(Extracted data entries)
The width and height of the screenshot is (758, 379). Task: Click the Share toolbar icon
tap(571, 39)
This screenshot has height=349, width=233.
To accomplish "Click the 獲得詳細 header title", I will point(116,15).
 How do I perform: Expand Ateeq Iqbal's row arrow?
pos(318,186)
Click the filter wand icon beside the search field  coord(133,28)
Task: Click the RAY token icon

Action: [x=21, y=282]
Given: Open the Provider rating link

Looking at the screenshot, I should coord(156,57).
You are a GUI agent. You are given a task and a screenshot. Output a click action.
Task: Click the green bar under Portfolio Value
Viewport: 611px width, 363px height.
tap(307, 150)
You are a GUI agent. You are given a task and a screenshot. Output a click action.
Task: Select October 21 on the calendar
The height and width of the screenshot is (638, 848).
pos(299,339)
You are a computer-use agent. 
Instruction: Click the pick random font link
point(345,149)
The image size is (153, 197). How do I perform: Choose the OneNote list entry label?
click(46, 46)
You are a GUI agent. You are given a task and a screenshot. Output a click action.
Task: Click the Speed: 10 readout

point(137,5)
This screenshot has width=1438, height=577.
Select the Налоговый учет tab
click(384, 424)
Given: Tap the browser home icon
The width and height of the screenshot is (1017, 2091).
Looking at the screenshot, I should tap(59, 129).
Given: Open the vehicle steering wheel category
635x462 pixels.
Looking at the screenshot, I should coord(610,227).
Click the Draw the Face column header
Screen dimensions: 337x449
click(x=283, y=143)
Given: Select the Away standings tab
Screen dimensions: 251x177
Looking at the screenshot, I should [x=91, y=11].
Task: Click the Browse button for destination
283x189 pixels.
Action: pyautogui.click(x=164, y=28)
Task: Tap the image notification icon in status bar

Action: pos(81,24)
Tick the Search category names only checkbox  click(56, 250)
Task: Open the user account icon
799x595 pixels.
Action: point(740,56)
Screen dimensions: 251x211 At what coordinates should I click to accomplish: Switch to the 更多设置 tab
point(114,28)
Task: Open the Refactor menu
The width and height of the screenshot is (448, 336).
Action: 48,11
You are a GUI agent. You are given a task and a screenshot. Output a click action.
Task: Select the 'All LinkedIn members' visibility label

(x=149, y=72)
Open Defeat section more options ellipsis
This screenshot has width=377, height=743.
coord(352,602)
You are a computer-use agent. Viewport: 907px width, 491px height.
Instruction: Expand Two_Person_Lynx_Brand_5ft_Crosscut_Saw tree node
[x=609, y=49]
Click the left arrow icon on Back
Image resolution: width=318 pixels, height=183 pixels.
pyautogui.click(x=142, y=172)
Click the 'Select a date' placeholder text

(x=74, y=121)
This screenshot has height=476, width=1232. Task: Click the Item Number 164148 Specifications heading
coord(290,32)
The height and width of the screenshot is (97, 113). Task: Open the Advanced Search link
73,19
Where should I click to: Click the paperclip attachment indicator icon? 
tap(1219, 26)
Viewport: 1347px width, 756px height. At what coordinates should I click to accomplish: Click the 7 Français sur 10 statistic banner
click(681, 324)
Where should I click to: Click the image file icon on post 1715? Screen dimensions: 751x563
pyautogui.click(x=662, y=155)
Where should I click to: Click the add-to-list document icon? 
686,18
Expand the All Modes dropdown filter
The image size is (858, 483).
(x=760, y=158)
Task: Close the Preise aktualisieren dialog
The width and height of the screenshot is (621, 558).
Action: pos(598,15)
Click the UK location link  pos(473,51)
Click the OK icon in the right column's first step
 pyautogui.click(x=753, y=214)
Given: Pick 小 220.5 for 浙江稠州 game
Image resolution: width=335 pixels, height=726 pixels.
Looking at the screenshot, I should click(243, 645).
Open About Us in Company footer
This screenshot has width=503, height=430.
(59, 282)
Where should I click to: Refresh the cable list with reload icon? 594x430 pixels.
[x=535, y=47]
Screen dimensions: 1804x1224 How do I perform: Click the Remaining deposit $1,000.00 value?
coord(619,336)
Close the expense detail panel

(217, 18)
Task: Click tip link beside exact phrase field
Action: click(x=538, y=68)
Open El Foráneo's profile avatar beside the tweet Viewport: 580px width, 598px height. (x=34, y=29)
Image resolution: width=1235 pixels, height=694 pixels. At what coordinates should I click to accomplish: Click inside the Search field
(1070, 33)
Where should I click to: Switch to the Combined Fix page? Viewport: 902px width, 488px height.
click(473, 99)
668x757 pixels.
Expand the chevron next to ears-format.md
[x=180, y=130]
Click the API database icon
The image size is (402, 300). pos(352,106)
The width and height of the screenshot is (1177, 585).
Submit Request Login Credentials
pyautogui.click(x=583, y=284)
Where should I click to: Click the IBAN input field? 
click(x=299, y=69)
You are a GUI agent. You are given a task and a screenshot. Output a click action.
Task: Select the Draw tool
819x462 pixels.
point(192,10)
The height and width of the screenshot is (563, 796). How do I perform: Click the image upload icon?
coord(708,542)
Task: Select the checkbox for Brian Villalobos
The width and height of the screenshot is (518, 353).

■ **EXERCISE BRIEF**
Write out the entries in full, exactly as given.

■ **RESULT FOR THIS EXERCISE**
The width and height of the screenshot is (758, 379). Task: Click the Share toolbar icon
tap(571, 39)
This screenshot has height=349, width=233.
To accomplish "Click the 獲得詳細 header title", I will point(116,15).
 How do I perform: Expand Ateeq Iqbal's row arrow?
pos(318,186)
Click the filter wand icon beside the search field  coord(133,28)
Task: Click the RAY token icon

Action: [x=21, y=282]
Given: Open the Provider rating link

Looking at the screenshot, I should coord(156,57).
You are a GUI agent. You are given a task and a screenshot. Output a click action.
Task: Click the green bar under Portfolio Value
Viewport: 611px width, 363px height.
tap(307, 150)
You are a GUI agent. You are given a task and a screenshot. Output a click action.
Task: Select October 21 on the calendar
The height and width of the screenshot is (638, 848).
pos(299,339)
You are a computer-use agent. 
Instruction: Click the pick random font link
point(345,149)
The image size is (153, 197). How do I perform: Choose the OneNote list entry label?
click(46, 46)
You are a GUI agent. You are given a task and a screenshot. Output a click action.
Task: Click the Speed: 10 readout

point(137,5)
This screenshot has width=1438, height=577.
Select the Налоговый учет tab
click(384, 424)
Given: Tap the browser home icon
The width and height of the screenshot is (1017, 2091).
Looking at the screenshot, I should tap(59, 129).
Given: Open the vehicle steering wheel category
635x462 pixels.
Looking at the screenshot, I should coord(610,227).
Click the Draw the Face column header
Screen dimensions: 337x449
click(x=283, y=143)
Given: Select the Away standings tab
Screen dimensions: 251x177
Looking at the screenshot, I should [x=91, y=11].
Task: Click the Browse button for destination
283x189 pixels.
Action: pyautogui.click(x=164, y=28)
Task: Tap the image notification icon in status bar

Action: pos(81,24)
Tick the Search category names only checkbox  click(56, 250)
Task: Open the user account icon
799x595 pixels.
Action: point(740,56)
Screen dimensions: 251x211 At what coordinates should I click to accomplish: Switch to the 更多设置 tab
point(114,28)
Task: Open the Refactor menu
The width and height of the screenshot is (448, 336).
Action: 48,11
You are a GUI agent. You are given a task and a screenshot. Output a click action.
Task: Select the 'All LinkedIn members' visibility label

(x=149, y=72)
Open Defeat section more options ellipsis
This screenshot has width=377, height=743.
coord(352,602)
You are a computer-use agent. Viewport: 907px width, 491px height.
Instruction: Expand Two_Person_Lynx_Brand_5ft_Crosscut_Saw tree node
[x=609, y=49]
Click the left arrow icon on Back
Image resolution: width=318 pixels, height=183 pixels.
pyautogui.click(x=142, y=172)
Click the 'Select a date' placeholder text

(x=74, y=121)
This screenshot has height=476, width=1232. Task: Click the Item Number 164148 Specifications heading
coord(290,32)
The height and width of the screenshot is (97, 113). Task: Open the Advanced Search link
73,19
Where should I click to: Click the paperclip attachment indicator icon? 
tap(1219, 26)
Viewport: 1347px width, 756px height. At what coordinates should I click to accomplish: Click the 7 Français sur 10 statistic banner
click(681, 324)
Where should I click to: Click the image file icon on post 1715? Screen dimensions: 751x563
pyautogui.click(x=662, y=155)
Where should I click to: Click the add-to-list document icon? 
686,18
Expand the All Modes dropdown filter
The image size is (858, 483).
(x=760, y=158)
Task: Close the Preise aktualisieren dialog
The width and height of the screenshot is (621, 558).
Action: pos(598,15)
Click the UK location link  pos(473,51)
Click the OK icon in the right column's first step
 pyautogui.click(x=753, y=214)
Given: Pick 小 220.5 for 浙江稠州 game
Image resolution: width=335 pixels, height=726 pixels.
Looking at the screenshot, I should click(243, 645).
Open About Us in Company footer
This screenshot has width=503, height=430.
(59, 282)
Where should I click to: Refresh the cable list with reload icon? 594x430 pixels.
[x=535, y=47]
Screen dimensions: 1804x1224 How do I perform: Click the Remaining deposit $1,000.00 value?
coord(619,336)
Close the expense detail panel

(217, 18)
Task: Click tip link beside exact phrase field
Action: click(x=538, y=68)
Open El Foráneo's profile avatar beside the tweet Viewport: 580px width, 598px height. (x=34, y=29)
Image resolution: width=1235 pixels, height=694 pixels. At what coordinates should I click to accomplish: Click inside the Search field
(1070, 33)
Where should I click to: Switch to the Combined Fix page? Viewport: 902px width, 488px height.
click(473, 99)
668x757 pixels.
Expand the chevron next to ears-format.md
[x=180, y=130]
Click the API database icon
The image size is (402, 300). pos(352,106)
The width and height of the screenshot is (1177, 585).
Submit Request Login Credentials
pyautogui.click(x=583, y=284)
Where should I click to: Click the IBAN input field? 
click(x=299, y=69)
You are a GUI agent. You are given a task and a screenshot. Output a click action.
Task: Select the Draw tool
819x462 pixels.
point(192,10)
The height and width of the screenshot is (563, 796). How do I perform: Click the image upload icon?
coord(708,542)
Task: Select the checkbox for Brian Villalobos
The width and height of the screenshot is (518, 353).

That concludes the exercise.